__WORK TO COMPLETE__. Start at the line in the entries below that contains "threesome (207, 1089)", stop at the line that contains "HD (344, 766)", and output exactly the lines in that span, both ends included.

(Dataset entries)
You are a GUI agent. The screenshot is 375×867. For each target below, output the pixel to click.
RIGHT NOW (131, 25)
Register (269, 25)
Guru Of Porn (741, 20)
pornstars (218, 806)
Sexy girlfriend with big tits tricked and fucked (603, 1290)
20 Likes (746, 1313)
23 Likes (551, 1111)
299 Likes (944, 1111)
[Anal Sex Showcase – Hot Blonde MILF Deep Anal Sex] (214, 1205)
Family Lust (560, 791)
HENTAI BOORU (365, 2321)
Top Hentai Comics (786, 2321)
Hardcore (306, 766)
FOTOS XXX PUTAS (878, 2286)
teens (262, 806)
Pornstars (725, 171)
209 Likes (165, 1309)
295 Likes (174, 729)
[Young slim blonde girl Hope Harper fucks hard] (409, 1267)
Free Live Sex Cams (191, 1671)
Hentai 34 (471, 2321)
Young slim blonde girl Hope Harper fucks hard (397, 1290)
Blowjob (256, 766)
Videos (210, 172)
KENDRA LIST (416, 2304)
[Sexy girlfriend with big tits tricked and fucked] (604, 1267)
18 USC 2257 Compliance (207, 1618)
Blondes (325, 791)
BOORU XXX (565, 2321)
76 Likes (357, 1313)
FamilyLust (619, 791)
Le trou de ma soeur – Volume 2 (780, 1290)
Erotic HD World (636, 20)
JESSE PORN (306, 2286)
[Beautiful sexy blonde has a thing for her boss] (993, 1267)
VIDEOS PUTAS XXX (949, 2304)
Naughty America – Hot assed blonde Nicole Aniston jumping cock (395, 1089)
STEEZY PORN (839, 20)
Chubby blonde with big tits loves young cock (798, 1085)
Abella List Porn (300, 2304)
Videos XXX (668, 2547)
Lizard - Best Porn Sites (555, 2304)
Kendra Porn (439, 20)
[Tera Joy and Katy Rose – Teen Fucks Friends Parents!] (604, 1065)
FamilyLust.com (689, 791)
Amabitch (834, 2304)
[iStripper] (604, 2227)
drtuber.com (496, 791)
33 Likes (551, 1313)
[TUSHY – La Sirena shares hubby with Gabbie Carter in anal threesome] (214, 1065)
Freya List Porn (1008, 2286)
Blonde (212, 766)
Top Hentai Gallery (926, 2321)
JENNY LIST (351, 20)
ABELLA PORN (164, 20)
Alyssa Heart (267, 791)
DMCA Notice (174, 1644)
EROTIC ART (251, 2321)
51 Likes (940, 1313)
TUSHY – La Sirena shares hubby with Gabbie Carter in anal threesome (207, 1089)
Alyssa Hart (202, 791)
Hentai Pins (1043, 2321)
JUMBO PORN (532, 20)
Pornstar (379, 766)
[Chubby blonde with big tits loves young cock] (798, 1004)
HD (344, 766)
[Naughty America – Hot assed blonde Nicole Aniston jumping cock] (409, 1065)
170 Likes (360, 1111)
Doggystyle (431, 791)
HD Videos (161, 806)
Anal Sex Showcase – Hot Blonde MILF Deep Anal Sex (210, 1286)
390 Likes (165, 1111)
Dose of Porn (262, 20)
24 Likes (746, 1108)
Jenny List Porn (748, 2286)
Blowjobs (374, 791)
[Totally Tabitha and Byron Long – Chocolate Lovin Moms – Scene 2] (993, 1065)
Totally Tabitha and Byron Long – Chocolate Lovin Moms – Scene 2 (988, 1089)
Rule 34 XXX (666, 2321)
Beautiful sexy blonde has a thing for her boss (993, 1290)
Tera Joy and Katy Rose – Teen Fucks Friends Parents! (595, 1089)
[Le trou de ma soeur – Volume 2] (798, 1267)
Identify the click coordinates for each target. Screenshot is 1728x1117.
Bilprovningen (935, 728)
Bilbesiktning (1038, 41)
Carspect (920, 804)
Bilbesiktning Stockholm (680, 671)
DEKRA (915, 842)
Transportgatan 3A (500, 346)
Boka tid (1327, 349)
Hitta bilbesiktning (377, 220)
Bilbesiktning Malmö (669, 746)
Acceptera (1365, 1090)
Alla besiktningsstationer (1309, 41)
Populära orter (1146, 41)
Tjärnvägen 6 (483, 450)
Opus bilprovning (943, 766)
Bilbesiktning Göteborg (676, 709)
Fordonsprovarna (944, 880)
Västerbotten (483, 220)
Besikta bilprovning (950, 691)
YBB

__OUTPUT FOR THIS TASK__.
TUSHY – La Sirena shares hubby with Gabbie Carter in anal threesome (207, 1089)
Alyssa Hart (202, 791)
Hentai Pins (1043, 2321)
JUMBO PORN (532, 20)
Pornstar (379, 766)
[Chubby blonde with big tits loves young cock] (798, 1004)
HD (344, 766)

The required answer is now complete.